The global jewelry supply chain, in addition to its human cost, has serious ecological implications, as mismanaged mines often pollute local waterways with toxic runoff. Mismanaged mines can also lead to soil erosion and deforestation. Areas of nations like Angola and Sierra Leone have been ecologically devastated by the impact of the diamond industry.
One of the most common ways to prioritize sustainability is to purchase from jewelers who exclusively use recycled gold and diamonds. Many smaller boutique jewelers are working in recycled materials, which they melt down and redesign into sustainable engagement rings, ensuring that you aren't contributing to further environmental degradation.
Another, newer tactic is to purchase from jewelers who are using lab-grown diamonds, which are chemically and aesthetically identical to mined diamonds, but grown using cutting-edge tech that mimics the natural pressurizing of carbon that produces diamonds. These are not synthetic, “fake” or cubic zirconia but real diamonds created outside of the dangerous diamond industrial complex.
While it is worth mentioning that the ethical diamond and gold production industries create jobs and support local economies around the globe, purchasing from jewelers who use lab grown diamonds allows you the added assurance that your piece is environmentally sustainable.
The tradition of the engagement ring dates back over 2000 years, to ancient Rome, where rings of gold, flint, and silver would signify that a woman was soon-to-be-married. Changing gender norms in the modern era have encouraged many couples to question this age-old tradition: why should the bride-to-be wear a ring to advertise to everyone she meets that she’s taken, while her fiance does not?
As a result, the market for male engagement rings has seen a surge in recent years, nodding to changing norms around ring exchange and how we think about engagement — not the claiming of a woman, but a mutual acknowledgement and announcement.
The upside of this shift is that more and more jewelers are creating engagement rings that are intended for male wearers, distinct from the simple wedding band, as well as “gender neutral wedding rings” that can be worn by a person of any gender. Some couples are even choosing to purchase matching gender neutral pieces to symbolize their union and mutual promise.

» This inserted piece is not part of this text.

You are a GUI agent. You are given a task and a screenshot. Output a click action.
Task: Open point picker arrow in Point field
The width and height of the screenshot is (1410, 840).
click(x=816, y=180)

The prevailing wisdom changes but generally encourages the groom to spend anywhere between 2-months and 6-months salary on an engagement ring: often an astronomical sum that has no tangible connection to the actual expression of love. It also communicates a regressive gender norm: that only a man who can afford to forgo several months’ salary is in a financial position to be married, and to “support” his wife-to-be.

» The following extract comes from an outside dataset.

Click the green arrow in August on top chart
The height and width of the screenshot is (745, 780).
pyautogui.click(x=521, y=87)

It’s a financial imposition that seems to benefit no one, beyond the diamond industry. But many modern couples are calling bullshit. The Brides American Wedding Study reported average engagement ring expenditure in 2020 to be $3,756, down about 50% from the $7,829 reported in 2018.

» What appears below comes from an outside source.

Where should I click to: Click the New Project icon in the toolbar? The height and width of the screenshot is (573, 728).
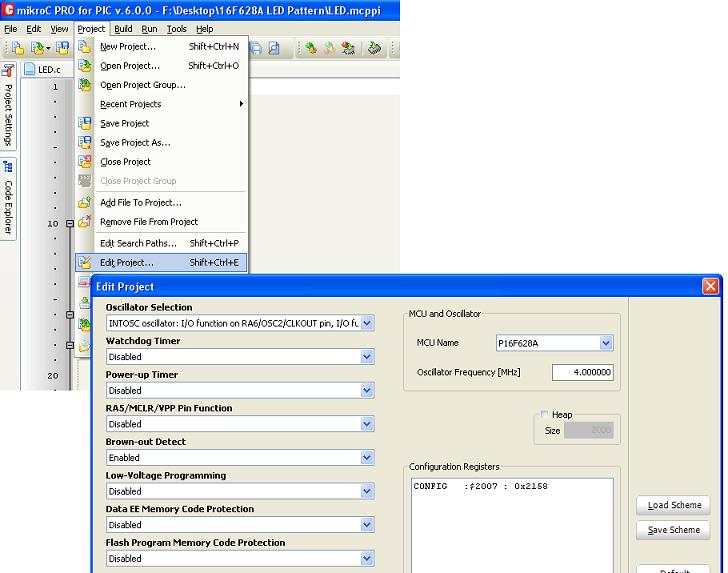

This downwards trend suggests that more couples are breaking free from the financial expectations imposed by the diamond industry and consumer-capitalist culture at large, opting instead for options that suit them and their budgets. Others are sharing the cost of the ring, selecting it together, or exchanging engagement rings: all compelling ways to shirk rigid expectations in favor of a symbol that more adequately captures their love.